By: Dana Smith, MSV Summer Intern
In a town as deeply rooted in its past as Vermilion, it feels like almost everyone has experienced some sort of historic preservation or renovation. Our merchants reside in historic buildings (it seems like almost every building used to be a dry goods store) with a diverse list of former tenants that traces the town’s evolution. From the countless former captains’ homes scattered across the city and the quest for the lighthouse’s Fresnel lens to the amount and variety of objects donated to the Vermilion History Museum, Vermilion is rife with reminders of our past that many try to preserve. Restoration can require scouring the house for clues as to its original floor plan, trying to sort through conflicting information as to how many rooms there were or number of seats a venue could hold, struggling with what is salvageable and what can’t be saved – but it’s all worth it when the project is complete.

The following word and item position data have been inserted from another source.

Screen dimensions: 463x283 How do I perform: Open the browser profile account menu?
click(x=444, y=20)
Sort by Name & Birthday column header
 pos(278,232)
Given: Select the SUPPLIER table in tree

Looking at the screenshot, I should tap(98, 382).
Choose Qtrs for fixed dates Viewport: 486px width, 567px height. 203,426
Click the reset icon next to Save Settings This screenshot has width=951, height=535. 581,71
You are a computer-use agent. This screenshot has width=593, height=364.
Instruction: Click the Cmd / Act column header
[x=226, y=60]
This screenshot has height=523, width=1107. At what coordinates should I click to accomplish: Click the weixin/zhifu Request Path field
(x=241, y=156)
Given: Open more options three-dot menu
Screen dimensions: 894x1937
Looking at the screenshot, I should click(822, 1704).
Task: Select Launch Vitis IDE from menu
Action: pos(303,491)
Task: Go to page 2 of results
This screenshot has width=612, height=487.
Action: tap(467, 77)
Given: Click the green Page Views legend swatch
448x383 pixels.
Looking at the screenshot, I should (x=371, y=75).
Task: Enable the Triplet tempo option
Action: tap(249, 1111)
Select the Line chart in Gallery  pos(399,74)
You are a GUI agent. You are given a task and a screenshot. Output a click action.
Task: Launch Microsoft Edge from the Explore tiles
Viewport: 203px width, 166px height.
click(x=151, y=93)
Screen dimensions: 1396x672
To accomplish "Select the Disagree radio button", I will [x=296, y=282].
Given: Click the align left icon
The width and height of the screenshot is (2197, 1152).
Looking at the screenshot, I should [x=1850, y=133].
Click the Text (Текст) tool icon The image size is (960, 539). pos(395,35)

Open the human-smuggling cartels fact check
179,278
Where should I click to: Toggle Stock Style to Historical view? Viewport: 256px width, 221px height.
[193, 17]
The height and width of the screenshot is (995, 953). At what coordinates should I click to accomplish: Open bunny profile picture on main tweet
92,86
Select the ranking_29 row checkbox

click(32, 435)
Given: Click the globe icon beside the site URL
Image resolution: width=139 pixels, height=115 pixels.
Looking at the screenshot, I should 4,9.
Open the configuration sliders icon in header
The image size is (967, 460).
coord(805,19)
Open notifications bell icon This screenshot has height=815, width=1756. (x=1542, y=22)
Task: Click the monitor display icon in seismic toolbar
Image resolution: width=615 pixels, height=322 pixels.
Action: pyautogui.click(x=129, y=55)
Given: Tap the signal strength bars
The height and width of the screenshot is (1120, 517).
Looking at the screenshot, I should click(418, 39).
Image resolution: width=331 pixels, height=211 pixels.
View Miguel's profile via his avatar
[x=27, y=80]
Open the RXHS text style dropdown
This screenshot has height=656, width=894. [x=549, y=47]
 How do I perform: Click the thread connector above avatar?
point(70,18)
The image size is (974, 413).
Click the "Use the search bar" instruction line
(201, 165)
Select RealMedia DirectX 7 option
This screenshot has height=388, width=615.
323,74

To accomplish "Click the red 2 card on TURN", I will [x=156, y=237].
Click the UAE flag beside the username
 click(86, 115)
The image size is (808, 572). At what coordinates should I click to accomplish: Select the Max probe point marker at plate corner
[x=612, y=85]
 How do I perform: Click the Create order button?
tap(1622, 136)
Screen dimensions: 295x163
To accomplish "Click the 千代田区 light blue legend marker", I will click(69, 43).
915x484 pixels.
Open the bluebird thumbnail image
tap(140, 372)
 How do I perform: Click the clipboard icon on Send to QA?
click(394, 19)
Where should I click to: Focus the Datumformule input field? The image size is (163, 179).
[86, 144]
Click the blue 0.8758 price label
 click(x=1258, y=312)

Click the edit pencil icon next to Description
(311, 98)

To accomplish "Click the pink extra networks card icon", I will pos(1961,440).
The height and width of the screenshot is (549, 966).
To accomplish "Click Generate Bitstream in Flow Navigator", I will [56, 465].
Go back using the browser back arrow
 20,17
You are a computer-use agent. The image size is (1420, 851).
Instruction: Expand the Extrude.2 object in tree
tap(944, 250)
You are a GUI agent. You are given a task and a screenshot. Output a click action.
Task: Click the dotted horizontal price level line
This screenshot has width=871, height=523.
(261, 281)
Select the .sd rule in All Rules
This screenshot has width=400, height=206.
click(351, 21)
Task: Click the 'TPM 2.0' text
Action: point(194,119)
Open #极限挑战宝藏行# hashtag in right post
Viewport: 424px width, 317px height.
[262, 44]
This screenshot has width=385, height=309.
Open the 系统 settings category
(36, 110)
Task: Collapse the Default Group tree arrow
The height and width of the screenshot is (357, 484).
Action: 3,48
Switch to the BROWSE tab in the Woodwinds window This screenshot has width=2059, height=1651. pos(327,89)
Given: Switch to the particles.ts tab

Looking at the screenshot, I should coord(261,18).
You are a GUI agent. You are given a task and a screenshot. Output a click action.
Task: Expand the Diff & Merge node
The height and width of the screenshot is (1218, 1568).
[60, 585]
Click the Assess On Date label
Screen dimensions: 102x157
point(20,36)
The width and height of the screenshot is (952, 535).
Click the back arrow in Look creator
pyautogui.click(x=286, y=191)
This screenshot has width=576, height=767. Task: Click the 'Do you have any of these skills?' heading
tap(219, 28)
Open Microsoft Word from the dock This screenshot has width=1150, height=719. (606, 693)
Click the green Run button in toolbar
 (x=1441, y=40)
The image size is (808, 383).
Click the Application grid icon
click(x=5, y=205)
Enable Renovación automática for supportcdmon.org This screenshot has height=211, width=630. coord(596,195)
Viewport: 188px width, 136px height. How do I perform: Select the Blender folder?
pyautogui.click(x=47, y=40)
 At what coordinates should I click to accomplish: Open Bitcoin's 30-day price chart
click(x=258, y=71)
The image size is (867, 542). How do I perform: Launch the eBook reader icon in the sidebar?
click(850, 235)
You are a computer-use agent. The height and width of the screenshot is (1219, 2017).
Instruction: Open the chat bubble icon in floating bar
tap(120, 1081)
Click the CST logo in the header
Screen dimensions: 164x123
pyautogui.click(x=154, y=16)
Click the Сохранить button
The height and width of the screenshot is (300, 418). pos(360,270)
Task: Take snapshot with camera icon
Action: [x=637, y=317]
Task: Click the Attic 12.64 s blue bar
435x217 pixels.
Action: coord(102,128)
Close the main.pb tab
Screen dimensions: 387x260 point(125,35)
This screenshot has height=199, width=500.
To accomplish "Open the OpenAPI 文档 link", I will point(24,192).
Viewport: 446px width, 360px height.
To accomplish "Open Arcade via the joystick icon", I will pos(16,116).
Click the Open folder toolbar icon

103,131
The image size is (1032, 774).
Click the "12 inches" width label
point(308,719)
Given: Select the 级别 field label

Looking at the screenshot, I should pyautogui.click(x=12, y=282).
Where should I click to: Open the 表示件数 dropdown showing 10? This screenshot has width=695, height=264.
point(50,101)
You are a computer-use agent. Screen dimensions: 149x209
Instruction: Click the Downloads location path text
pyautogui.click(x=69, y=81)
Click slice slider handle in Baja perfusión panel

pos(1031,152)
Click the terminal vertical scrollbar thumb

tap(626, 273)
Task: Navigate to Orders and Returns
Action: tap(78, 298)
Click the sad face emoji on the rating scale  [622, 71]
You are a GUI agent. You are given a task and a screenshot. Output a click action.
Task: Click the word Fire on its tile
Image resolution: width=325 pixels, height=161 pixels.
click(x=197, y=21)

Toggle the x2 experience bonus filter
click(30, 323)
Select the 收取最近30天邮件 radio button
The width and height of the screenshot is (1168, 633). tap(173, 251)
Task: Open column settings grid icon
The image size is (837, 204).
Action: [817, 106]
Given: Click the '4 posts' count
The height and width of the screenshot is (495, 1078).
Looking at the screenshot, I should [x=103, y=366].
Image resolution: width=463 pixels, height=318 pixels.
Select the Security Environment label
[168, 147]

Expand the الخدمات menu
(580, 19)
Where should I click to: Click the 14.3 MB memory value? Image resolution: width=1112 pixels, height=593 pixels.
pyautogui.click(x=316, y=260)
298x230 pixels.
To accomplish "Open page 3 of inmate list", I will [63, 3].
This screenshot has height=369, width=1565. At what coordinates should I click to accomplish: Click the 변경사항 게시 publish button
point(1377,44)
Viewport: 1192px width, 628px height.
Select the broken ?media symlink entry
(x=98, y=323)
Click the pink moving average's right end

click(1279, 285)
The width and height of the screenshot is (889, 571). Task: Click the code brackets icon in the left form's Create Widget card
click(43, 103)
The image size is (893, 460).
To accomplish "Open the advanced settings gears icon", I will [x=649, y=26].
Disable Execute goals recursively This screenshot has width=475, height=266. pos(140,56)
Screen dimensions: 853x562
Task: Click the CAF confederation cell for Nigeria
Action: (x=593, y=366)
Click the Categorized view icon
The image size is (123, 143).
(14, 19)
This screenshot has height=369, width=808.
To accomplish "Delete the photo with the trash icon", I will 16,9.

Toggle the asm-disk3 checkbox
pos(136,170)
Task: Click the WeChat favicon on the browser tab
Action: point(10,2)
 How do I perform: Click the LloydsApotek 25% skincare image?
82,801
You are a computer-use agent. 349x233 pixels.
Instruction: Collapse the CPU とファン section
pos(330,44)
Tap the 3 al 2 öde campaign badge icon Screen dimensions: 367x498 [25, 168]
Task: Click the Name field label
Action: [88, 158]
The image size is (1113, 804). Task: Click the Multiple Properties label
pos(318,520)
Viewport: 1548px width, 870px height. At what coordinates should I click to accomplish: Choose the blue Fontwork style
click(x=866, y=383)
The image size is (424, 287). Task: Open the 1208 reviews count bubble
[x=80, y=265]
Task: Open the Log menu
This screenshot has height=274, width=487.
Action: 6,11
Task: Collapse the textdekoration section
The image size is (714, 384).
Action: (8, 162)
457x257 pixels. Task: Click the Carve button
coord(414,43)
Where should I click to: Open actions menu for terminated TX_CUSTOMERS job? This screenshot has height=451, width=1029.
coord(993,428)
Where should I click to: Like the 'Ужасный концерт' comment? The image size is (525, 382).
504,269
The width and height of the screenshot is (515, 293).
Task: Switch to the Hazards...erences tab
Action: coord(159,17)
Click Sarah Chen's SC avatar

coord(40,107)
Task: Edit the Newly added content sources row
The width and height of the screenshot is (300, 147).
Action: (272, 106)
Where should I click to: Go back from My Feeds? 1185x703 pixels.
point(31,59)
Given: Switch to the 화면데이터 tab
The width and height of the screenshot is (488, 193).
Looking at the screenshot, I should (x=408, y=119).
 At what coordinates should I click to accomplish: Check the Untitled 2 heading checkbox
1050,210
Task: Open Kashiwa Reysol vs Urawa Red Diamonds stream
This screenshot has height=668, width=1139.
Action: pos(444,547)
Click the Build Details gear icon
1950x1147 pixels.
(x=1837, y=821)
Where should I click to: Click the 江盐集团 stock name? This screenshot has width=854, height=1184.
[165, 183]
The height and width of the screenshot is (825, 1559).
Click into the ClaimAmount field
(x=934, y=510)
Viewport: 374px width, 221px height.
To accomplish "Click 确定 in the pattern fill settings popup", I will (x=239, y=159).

While there are many restored historic properties in town, one that’s ready to start gaining momentum again is the Vermilion Opera House. The endeavor has faced several challenges since its inception but continues to look toward the future, and is a perfect example of the time, effort, and perseverance required to successfully reinvigorate historic properties.
Built in 1883, the Old Town Hall used to be the center of political and social activity in Vermilion. While township offices resided and functioned in the building until 2005, the Opera House most likely saw its last event in the mid-70s. Since then, it has sat mostly untouched and vacant on the second floor of the Town Hall. While time has taken its toll on the old theatre, many of it original features remain: beautiful stain glass windows, the balcony, curtains, and theatre seats were all part of the initial structure. They remain there now, just waiting for someone to walk in the door and into the past. Many can probably relate to this feeling of entering a historic space, recognizing its potential, and envisioning it as it once was.
As is the goal with most restorations, the Vermilion Opera House organization hopes to bring new life to the space while preserving its essence. One concert occurred last year when The Voice contestant Emily Keener of Wakeman utilized the space for a music video. With the audience full and her on stage, it must have been easy to imagine a time where this would have been regular gathering place for Vermilion residents. Even though the Opera House project is currently on hold, Sid Jordan says, “I’m still approached on a regular basis by people who want to help!” So, with the right people and enough time, hopefully we’ll be able to add the Opera House to the list of successful historic preservations in Vermilion.
There is a certain specialness that surrounds buildings like this. They emanate a strong sense of place for Vermilionites that inspires a passion to bring them back to life. Whether you volunteer your time, voice your support, take up a project of your own, or appreciate the final product, discover and explore the past of your town. There are little pockets of history like the Opera House all around Vermilion – you just have to find them!